A job as a musician took up all of Tunstall’s twenties. She had little money, no new clothes, no holidays and no fancy meals in restaurants. But she felt it was worth the long time wait for success.

KT Tunstall's long journey
Jerry Hu / Ti Gong

KT Tunstall performs at Shanghai’s Bandai Namco.

Tunstall moved to Los Angeles from London in 2014. Prior to her LA relocation, the Ivor Novello winning, multi-million selling, Grammy-and-Mercury-nominated artist had gone through a divorce and the loss of her father from 2012 to 2013. Her 2016 record “KIN” and 2018 record “WAX” are reflections upon that experience.

“‘KIN,’ my record in 2016, was all about becoming grateful for the difficult things in life,” the 44-year-old said. “Because you learn about yourself, you learn about other people, you learn who your good friends are, in difficult situations, and if you don’t have these difficult things happen, you don’t learn anything.

“If you are just happy all the time, it’s nice. But you don’t really grow very much. So you need the difficulties to grow. It’s like muscle training.

“And I really wanted to make the next record (‘WAX’), about electric guitar, and quite aggressive, quite rock, and for me, that really felt like the body, and physical.

“In urban, rap and pop music, there is a lot of brilliant women: Beyonce, Tayor Swift, Cardi B, so many women who are right at the top, selling the most records, but with rock music, not so much,” Tunstall said. “There is a saying, ‘If you can’t see it, you can’t be it.’ To be able to see, you know, a little girl to see an older woman being a rock star, that means, ‘Oh, I can be a rock star.’ But if it’s all guys, you are like, ‘Oh, that’s for guys.’ You know, it’s much more difficult to make a leap if it is a different gender, I think, to see something that you want to do.”

A big Chinese fan once went to one of Tunstall’s shows in America and asked her why she hadn’t been to China.
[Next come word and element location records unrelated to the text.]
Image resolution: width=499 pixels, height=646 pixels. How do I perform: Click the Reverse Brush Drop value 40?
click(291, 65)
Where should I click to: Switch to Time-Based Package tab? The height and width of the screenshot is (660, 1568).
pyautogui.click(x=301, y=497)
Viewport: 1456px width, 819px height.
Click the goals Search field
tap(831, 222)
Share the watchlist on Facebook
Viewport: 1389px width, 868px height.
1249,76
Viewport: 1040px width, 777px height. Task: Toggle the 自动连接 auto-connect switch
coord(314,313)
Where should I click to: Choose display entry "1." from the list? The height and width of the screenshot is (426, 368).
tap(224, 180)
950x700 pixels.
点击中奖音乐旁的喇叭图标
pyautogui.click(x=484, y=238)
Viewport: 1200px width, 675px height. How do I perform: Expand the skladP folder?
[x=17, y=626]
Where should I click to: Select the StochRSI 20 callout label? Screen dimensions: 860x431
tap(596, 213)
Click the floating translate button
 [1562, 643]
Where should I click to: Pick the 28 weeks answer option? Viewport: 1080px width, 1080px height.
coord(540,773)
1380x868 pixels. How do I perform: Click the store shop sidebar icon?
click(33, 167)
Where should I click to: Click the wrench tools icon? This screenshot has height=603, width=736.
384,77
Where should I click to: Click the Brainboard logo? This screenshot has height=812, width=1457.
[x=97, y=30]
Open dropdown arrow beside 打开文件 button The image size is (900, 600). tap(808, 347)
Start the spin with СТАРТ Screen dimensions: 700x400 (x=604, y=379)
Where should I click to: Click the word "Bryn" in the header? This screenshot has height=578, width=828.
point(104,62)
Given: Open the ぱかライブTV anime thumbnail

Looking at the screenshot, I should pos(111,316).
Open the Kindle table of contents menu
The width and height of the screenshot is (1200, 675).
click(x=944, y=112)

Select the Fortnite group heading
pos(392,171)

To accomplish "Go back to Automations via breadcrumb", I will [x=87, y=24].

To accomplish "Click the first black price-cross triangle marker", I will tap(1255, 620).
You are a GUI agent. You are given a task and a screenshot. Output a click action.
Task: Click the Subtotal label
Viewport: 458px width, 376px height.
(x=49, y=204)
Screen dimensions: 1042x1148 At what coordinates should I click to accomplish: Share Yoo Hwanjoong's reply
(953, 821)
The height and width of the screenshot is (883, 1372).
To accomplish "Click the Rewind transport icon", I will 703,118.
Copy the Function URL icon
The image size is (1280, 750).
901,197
Then he showed the singer her first album, the Chinese release, and it said, “KT is one quarter Chinese” on the record.

“The Shanghai tour means a great deal for me. I hope it’s the beginning of a really great relationship with coming and playing in China,” said Tunstall.

“I always knew from being a baby that I was 25 percent Chinese. But I was adopted. My adopted parents are very nice people and I grew up in Scotland.”

Tunstall was 23 when she found her biological mother. She told her about her Chinese heritage and her grandmother who was called Mimi and from Hong Kong, and her birth mother had grown up in Hong Kong until she was 2 years old. The nature and nurture ideas are always interesting for Tunstall.

No one in her adopted family is musical. But from an early age, she knew she wanted to play music and sing.

“My adopted parents, they worked really hard. My dad was a physicist, and my mother was a school teacher. They were open to me trying different things because they didn’t know what was natural for me. They have very strong work ethic. They told me if you work as hard as you can, then it’s probable that you will succeed,” said Tunstall.

“Ten years was a long time, you know, after I had a degree and left college. A lot of people would have given up, I think, but I carried on.”